Tuesday 23 July 2024

Half shekels, plagues and communal responsibility

We read today in the opening verses of Ki Tisa that counting the Jewish People is not a simple process: each person was required to give a coin which would then be counted “so that there will be no plague” caused by a direct headcount. This system was also employed for the census in parashat Bemidbar. How are we to understand the relationship between undertaking a census and the threat of a plague? And in what way is the danger countered by collecting coins instead of counting people?

Judaism Reclaimed develops the interpretation of Malbim, who writes that there is a hashgachah clalit—collective Divine providence—which protects and guides the Jewish nation as a whole. The strength of this hashgachah clalit is influenced by the level of social unity exhibited by the nation, a unity which is undermined by counting, and thereby reckoning, each person separately (and according to their particular tribe and family).
With the world’s attention currently focused on battling the Coronavirus, it occurred to me that there are two crucial messages which can be drawn from this teaching. The first revolves around the widespread popular and media obsession with statistics: of those quarantined, sick or dead from the virus in various countries. Joseph Stalin is reputed to have stated that “a single death is a tragedy; a million deaths is a statistic”. Taking a census by means of personal contributions rather than a detached headcount guides us to focus on the community as a group of valuable people, each of whom makes his or her own unique contribution to the whole.

INFORMATION SUPPLIED:
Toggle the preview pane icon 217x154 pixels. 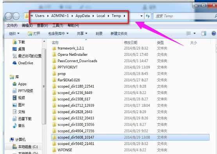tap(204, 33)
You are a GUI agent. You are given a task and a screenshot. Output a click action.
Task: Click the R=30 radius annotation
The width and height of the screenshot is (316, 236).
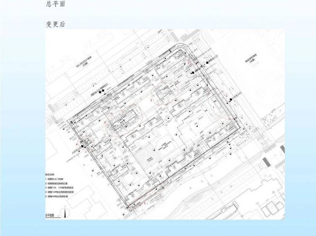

---

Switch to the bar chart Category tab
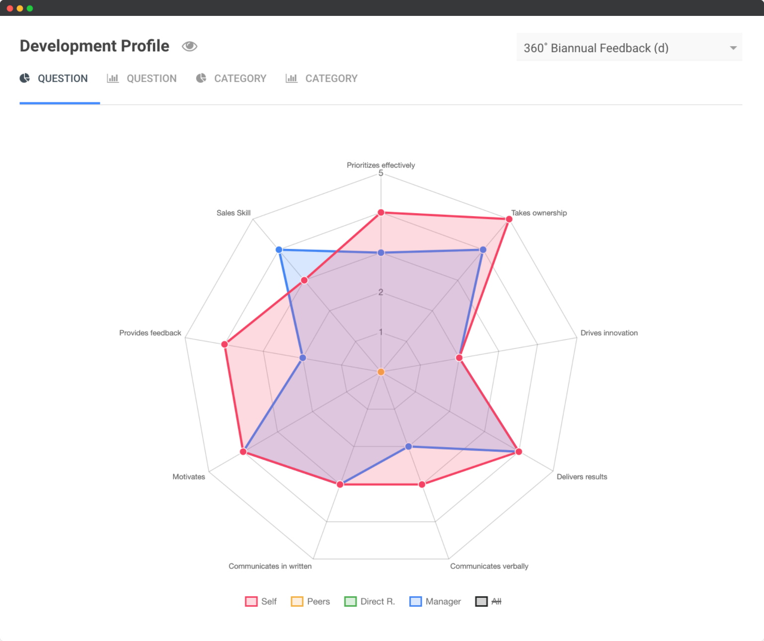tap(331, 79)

TASKS TO PERFORM:
(a) Answer these from the half-shekel commentary:
(i) Which parashah is said to have used the same system for its census?
(ii) Whose interpretation does Judaism Reclaimed develop?
(iii) What is Joseph Stalin reputed to have stated?
(b) The half-shekel commentary names the groups of people that virus statistics count. List every one of them.
(c) Carry on the half-shekel commentary after its last sentence.
The data play no part here.

RESULTS OF THE EXERCISE:
(a)
(i) Bemidbar
(ii) Malbim's
(iii) "a single death is a tragedy; a million deaths is a statistic"

(b) quarantined, sick, dead

(c)
In addition, Malbim infers a key message from the fact that each individual contributed only a half rather than a whole shekel. By giving only half a shekel, we are invited to recognise that none of us are complete as free standing individuals. We can become ‘whole’ and perfect only by combining with the community and working for its greater benefit.
While Malbim presented these lessons in the context of maximising the benefits of the community’s Divine protection, it appears that his words take on an additional, practical dimension in the states of emergency which are being declared across the globe. We find ourselves in a situation in which the majority of the population are being asked to inconvenience themselves greatly – restrictions on schools, work places and even self-isolation orders – in order to protect the lives and well-being of the more vulnerable among us. Now more than ever we need to internalise this message of the “half shekel offering to the Lord” from today’s Torah reading. By recognising the inherent worth of each and every individual and reminding ourselves of the value of the entire community, we should be more motivated and inspired to take the necessary precautions to ensure that לא יהיה נגף there will be no plague among any of us.